About this task: In the text on anemia in CIA patients, which diets are described as having low iron bioavailability that can cause iron deficiency anemia?
++++ Document excerpt
If CIA patients have either absolute or functional iron deficiency, knowledge about appropriate diet or vitamin supplementation would be helpful. Zimmermann, Chaouki, and Hurrell (2005) found that low iron bioavailability from legume- and cereal-based diets can cause iron deficiency anemia. Thus, patients can address their iron deficiency by intake of iron-containing food such as meat and leafy green vegetables. Even with sufficient iron levels, though, a patient with low copper levels can experience macrocytic anemia; in this case, a multi-vitamin including copper will also be helpful (Angotti et al., 2008).
Fatigue may cause anxiety and depression in CIA patients (Romito, Montanaro, Corvasce, Bisceglie, & Mattioli, 2007). If patients are depressed or are under excessive stress, health care providers should consider psychological counseling or cognitive behavioral therapy. As another non-medical intervention, exercise with prophylactic ESA therapy may be helpful to increase Hb level and reduce RBC transfusion rate. Coleman et al. (2008) found that multiple myeloma patients who received aerobic and strength-resistant exercise combined with epoetin alfa treatment had significantly fewer transfusions during nadir (Bonferoni, adjusted p < 0.025).
++++++++
++++ Supplied data
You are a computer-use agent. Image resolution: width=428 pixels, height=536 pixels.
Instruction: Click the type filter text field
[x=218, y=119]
++++++++
++++ Supplied data
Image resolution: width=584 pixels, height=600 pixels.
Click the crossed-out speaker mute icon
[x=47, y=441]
++++++++
++++ Supplied data
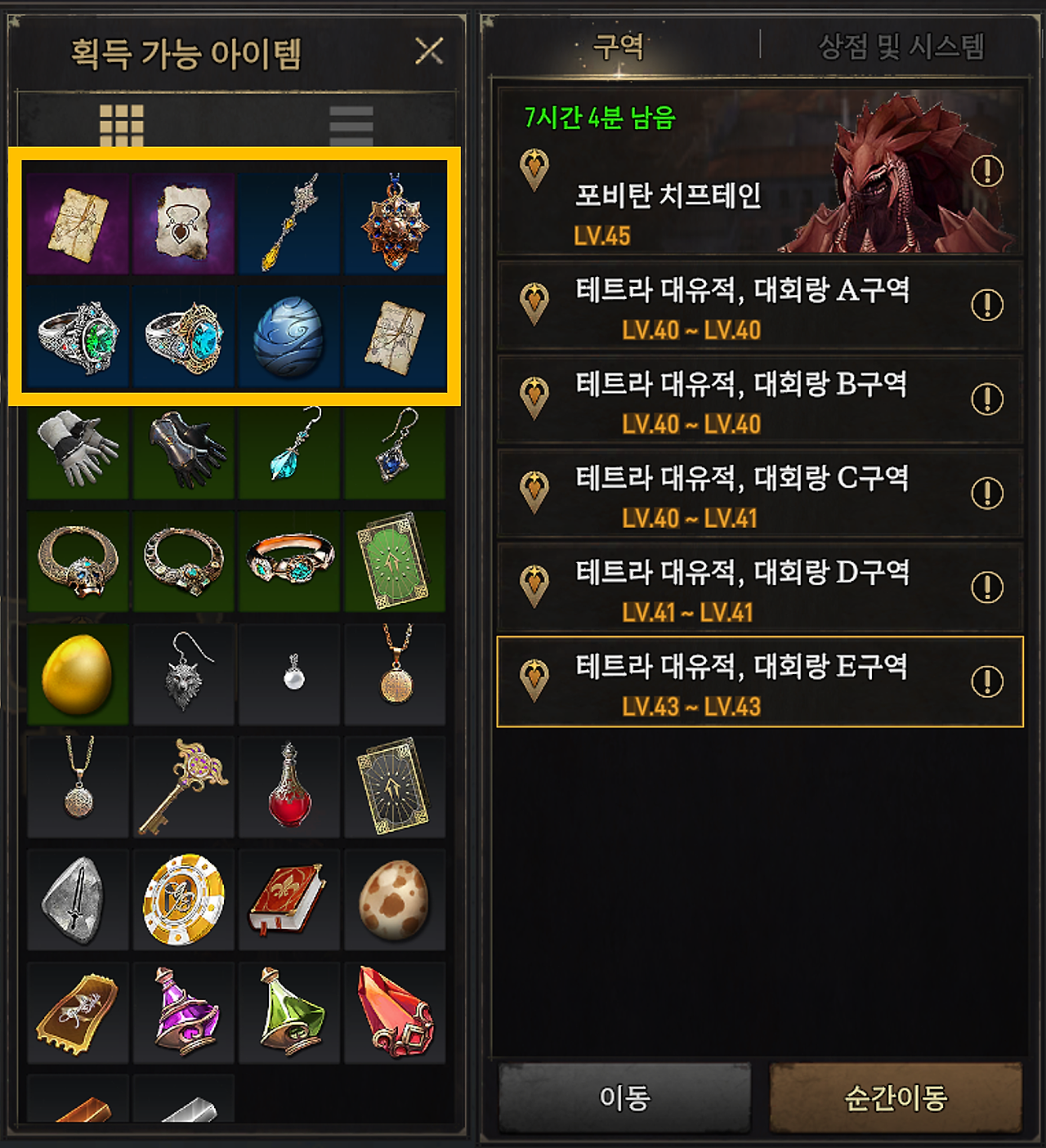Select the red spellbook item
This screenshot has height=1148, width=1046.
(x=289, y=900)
++++++++
Final answer: Legume- and cereal-based diets.